Elon Musk was nagged by lingering doubts and unexpected difficulties for his plan to take Tesla Inc. private, which led to his surprise announcement late Friday night that the electric-car maker would remain a public company, the Wall Street Journal reported Sunday.
Musk, Tesla’s chief executive, told the board of directors Thursday that he was no longer pursuing the deal, the Journal said.
While Musk believed he had enough funding available to go private, the buyout would have forced out some of his most supportive mutual-fund investors, potentially to be replaced by rival car-makers, the Journal reported, and it would likely have replaced small investors — many of whom were electric-car fanatics — with larger, institutional investors.
Musk told the Journal that it was unlikely Tesla would try — or be able — to go private in the future.
In an article that detailed how Musk’s go-private plan unraveled, the Journal said “Musk seemed to view such a complex corporate transaction as an engineering problem he could solve,” but eventually soured on the strings that would be attached to private investments.

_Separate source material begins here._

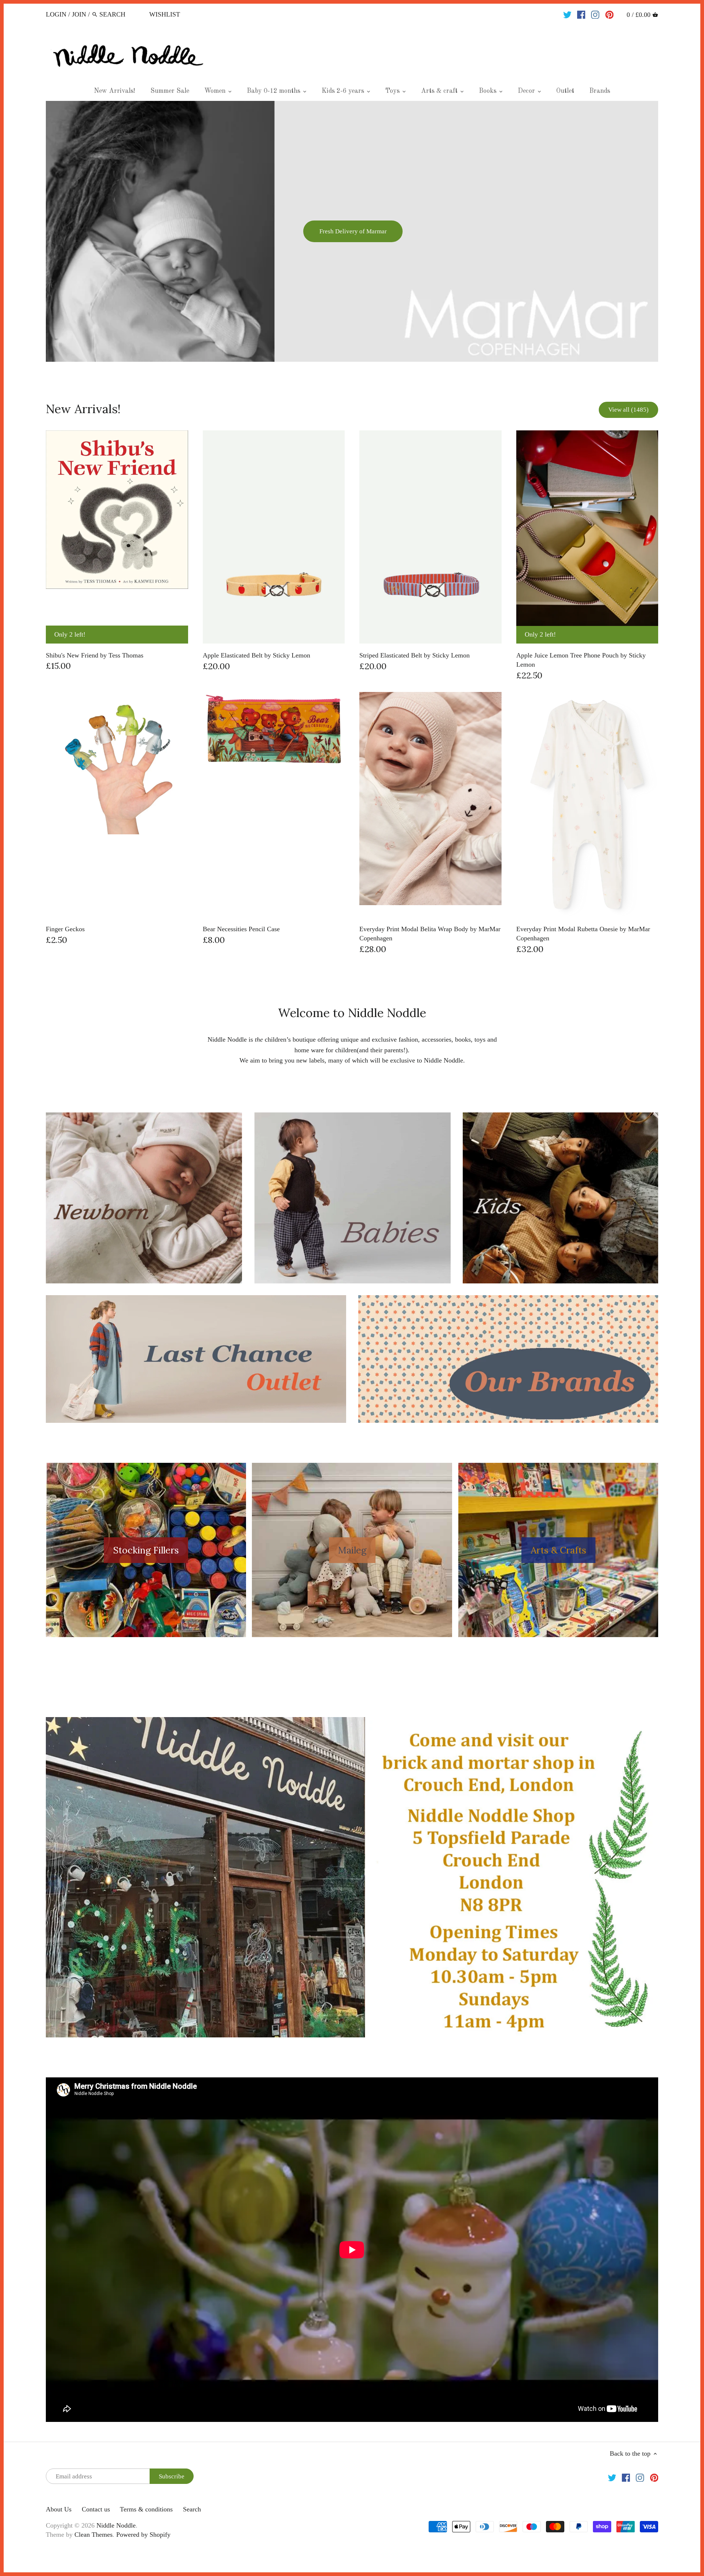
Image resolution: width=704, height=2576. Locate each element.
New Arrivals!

Tesla’s board, which was wary of the go-private plan to begin with, was apparently relieved when Musk scuttled it, with one board member saying “Woohoo,” the Journal reported.
Read the complete report: Public bravado, private doubts: Inside the unraveling of Elon Musk’s Tesla buyout
Musk is still reportedly under investigation by the Securities and Exchange Commission for possibly misleading investors about having “funding secured” to go private.
Tesla stock TSLA, +0.85% soared 11% to $379.57 on Aug. 7, the day Musk tweeted about his plan, but closed Friday at $322.82, down almost 6% over that period. The stock is up 3.7% year to date, compared to the S&P 500’s SPX, +0.62% 7.5% rise.